There might be times when you want to abandon your latest writing project completely.
Trust me, I’ve been there. It’s happened to me with both short stories and novels in the last ten years. You hit a certain point where you think to yourself, this thing totally sucks. This is so bad it’s not worth writing another sentence.
It just happened to me in the last month! I spent the entire summer thinking about a new short story idea, and when I finally decided how to approach it in terms of character and POV, I started writing it in mid-September.
The process was going well for awhile, but at the halfway point of the story I began giving up on it. It wasn’t going in the direction I wanted or expected. I literally stopped writing it for a whole week, which isn’t like me.
I hit a point in the story where I felt like it was better to abandon it than to go on. That the world was better off if I just never did anything with it.
The story didn’t make sense. Parts of it were confusing. I was ready to delete the file from my hard-drive, that’s how serious I was about letting it go.
But here’s the thing — no matter how you feel about it, finish the project anyway.
You can’t revise a project, can’t make it better, if you don’t finish it first. If you really hate it, fine. But finish it anyway. Pull your hair, scream, pound your fists against the desk if you must, but finish the thing as best you can.
If you don’t want to look at the project for six months or longer, again, fine. I don’t even care if you never look at it again.
But who knows — a long time from now you might want to revisit that story or novel or whatever it is. And you’ll be able to actually fix it and make it better if you finished it the first time around! If the piece is only half done? You might read it and want to continue with it, or you might not. If you don’t finish it, there’s no guarantee it will ever be completed in the future.
Two weeks ago I finally had an afternoon to resume working on my new story. It had at least another 1,000 words to go, and I really didn’t want to work on it, I’d definitely lost my enthusiasm for it, but I said to myself, Brian, you finish what you start, always. Finish the thing. You have to.
So I did. In about two hours I pounded out an ending to the story and wrote THE END at the bottom. The story itself wasn’t long, just 4200 words. I still thought it sucked big time. But the piece had a beginning, middle, and end, and that was something.
The best reason to finish the project is so that you can revise it… and eventually make it better!
I know you might not be able to see it now, but that first draft is exactly that… a first draft.

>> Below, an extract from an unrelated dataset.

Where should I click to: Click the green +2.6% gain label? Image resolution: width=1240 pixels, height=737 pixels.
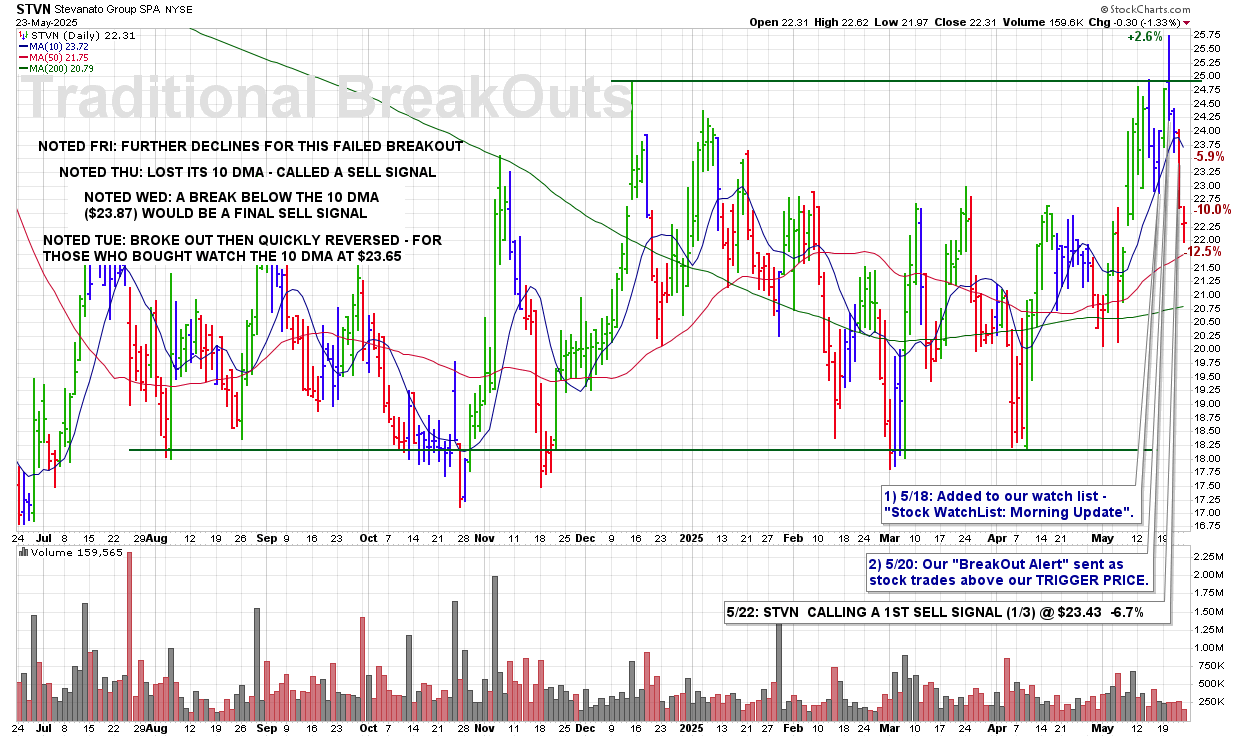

It’s the best job you can do at the time.
Once you finish it, go out and celebrate. Whether you love it or hate it, just finishing the thing is always an accomplishment. Let it rest for a few days, even a few weeks if you want, and then if at all possible, go back to the project. Read it again. Read it slowly and fully to understand what might not be working.
Then take the time needed to complete a second draft, a third draft, a fourth draft. Maybe more than that. I’ve completed ten or more drafts of many of my novels and stories. You have to do what’s necessary to make your latest project the best it can be.
After I finished the first draft of my new story that I hated, I let it rest for a few days, then last week I read through it again and started work on a second draft. I still didn’t like that second draft very much.
But then I did a third draft, and that one read a little better. The story was beginning to make sense.
Then I did a fourth draft. I cut two sections. I added a little bit to the beginning and to the end. The story started to read smoother. Started to have more clarity.
You know what happened after I finished the fifth draft on Sunday? I actually came to like my story. I realized I had something kind of unique and powerful.
I still believe that first draft is a stinker. But the fifth draft? It’s surprisingly kind of good!
Yesterday I did a sixth draft, and then I read through the story one last time, looking for typos and grammar mistakes. Then I sent the story out to five literary magazines. That piece I hated a mere few weeks ago… is now officially on submission!
So don’t abandon your latest writing project, okay?
I hated my story for awhile, wanted to abandon it, but I finished it anyway, and then revised for more than a week. Now the piece is pretty good, surprisingly enough, and it’s on submission to literary magazines. Who knows. Maybe it will be published one day soon!
This is what writing is. This is what separates the successful writer from the amateur writer, I’m telling you. Not giving up. Giving your latest piece everything you have until it’s done.
I don’t care if it’s a story or a poem or a novel or an essay. Whatever it is, if you believe in that piece, and you give it your all, don’t panic if a section doesn’t work, or if you find yourself hating the project after awhile.
Keep going anyway… and finish the thing. You can fix what’s not working later. You can do ten drafts in the weeks to come if you need to.
Just finish the thing, always… and there’s no telling how much you’ll be able to achieve in your long writing life!